The key element was that I must live actually _with_ the muggles, not merely as a neighbour. This could have been most simply achieved by finding a position as a boarder – but I was not unobservant of the fact that those muggles who take in boarders are generally from the lower strata of their society. I, a well-bred witch, did not wish to sink to such levels. Besides, as a boarder, I should be the one to be the subject of observation, constantly having to watch myself against a barrage of ill-bred curiosity. No, I required some place in which I could observe, while unobserved. Given the way that we do not notice our house-elves, it seemed obvious that the equivalent position in a muggle household was what I was looking for.

Honesty compelled me to admit that I was too old to pass for a house-maid, the direct substitute of an elf, unless I wished to spend hours troubling with physical transfigurations and anti-aging potions. Neither was I merely seeking to prove my theory, or satisfy my curiosity. Since I would be, effectively, using my chosen muggle household as guinea pigs, it seemed only fair that I should endeavour to do them some genuine good with my magic in return for their unknowing assistance. In the position of a house-maid, such opportunities would be limited.

Perhaps I would be better employed as a cook? A well regulated kitchen is, after all, the principle key to domestic harmony, but I had hoped to do more for the muggles than improve their digestion, and to learn more than a selection of new recipes. In the sphere of domestic service suited to my age, there seemed to remain only the position of Housekeeper, yet I feared I would not know enough of muggle ways to successfully fulfil that post.

It was a chance sentence in my wider reading of any muggle books I could lay my hands on that solved this impasse. In a frothy romantic novel (did I not need to know how the entire of muggle society worked in order to live in it?) the cook remarked derisively of the governess: _'Neither drawing room nor kitchen, if you get what I mean.'_

I did! To belong to the household, and yet be apart from them. To be expected to mingle neither with the other staff, nor the family themselves. To have a position of significance, influence and importance, without having to manage other servants. And as an added bonus, to spend one's working hours among children, who are generally far more credulous and less hostile to eccentricity than their elders.
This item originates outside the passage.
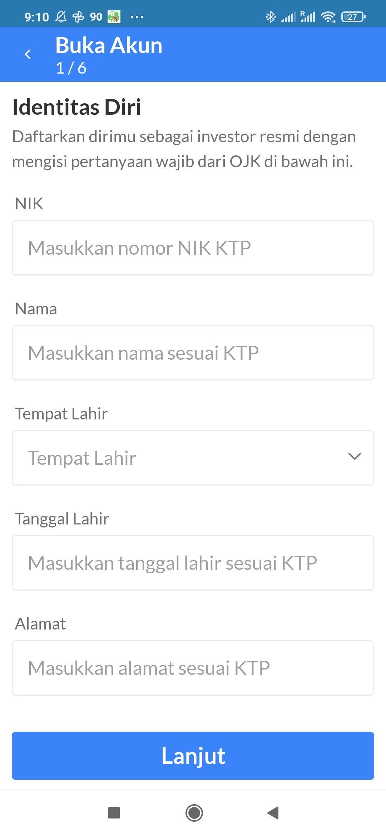Expand Tempat Lahir using chevron arrow
Image resolution: width=386 pixels, height=836 pixels.
[x=355, y=456]
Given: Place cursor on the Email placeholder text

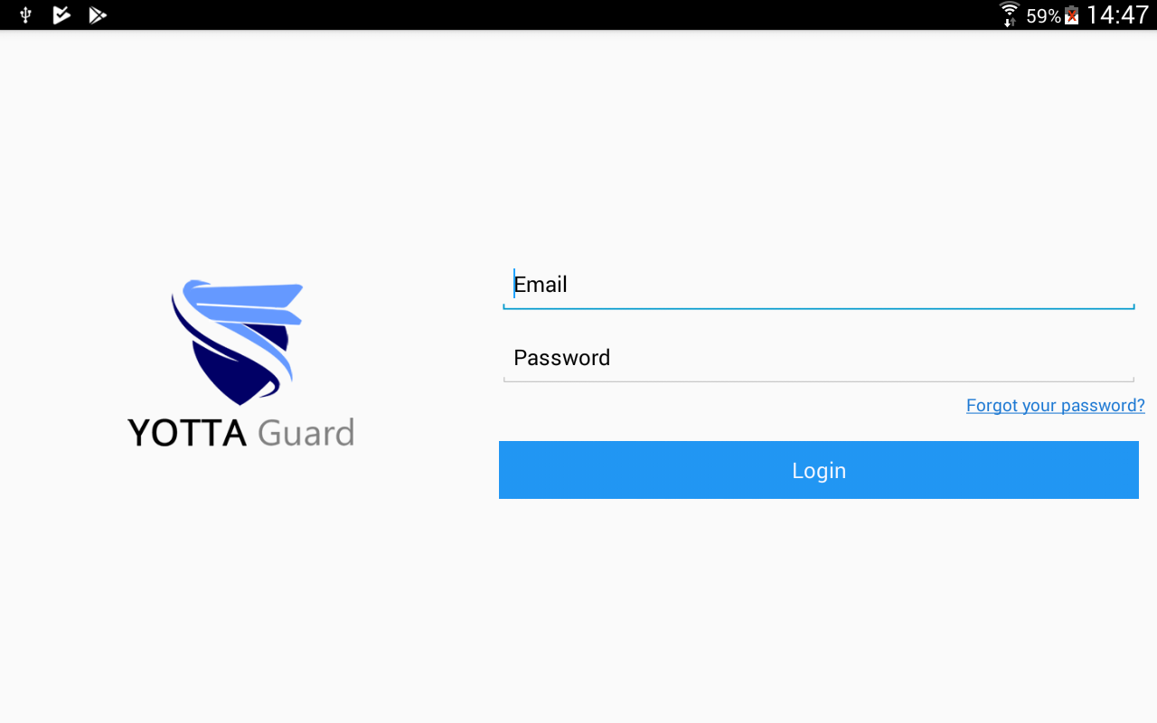Looking at the screenshot, I should (541, 285).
That should be my line of service!

The only minor question was whether I should aim for the post of a governess, or that of a nanny. The advantages and disadvantages of both were considerable; in the end I decided that I would just have to take whatever position first opened, conditional on all other aspects being favourable. I did lean slightly towards the idea of a nanny, so long as very small babies were not involved, as I doubted my NEWTs in Transfiguration, Charms and such forth would be of much relevance if it came to teaching algebra or latin.
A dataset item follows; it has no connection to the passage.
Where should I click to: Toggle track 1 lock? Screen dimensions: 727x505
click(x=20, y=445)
My next move, therefore, lay in the 'Situations Vacant' section of a muggle newspaper. I expanded my eccentricity to include a daily subscription to 'The Times' and 'The Telegraph', whose picturesque names appealed to me, and dedicated the waiting days to detailed observations and the consideration of names. Leaving aside any issue of anonymity, my own name was patently unsuitable for living as a muggle among muggles. Whether I was to be Miss Such-and-such the governess or Nanny Dear, I required a simple, respectable, perfectly acceptable name. And yet I did not want to sink to joining the soulless masses of Smith or Jones. The matter absorbed me, and I must have been taken for a muggle eccentric in various public libraries, poring over old newspapers, the telephone directory and Burke's Peerage, before I finally settled on the idea of retaining something of myself by using my own initials. 'M' – what could be a more normal muggle name than Mary? 'P' – well, Poppins was my own invention, but based on research it seemed passable, combining practicality for pronunciation by small children with a degree of distinction.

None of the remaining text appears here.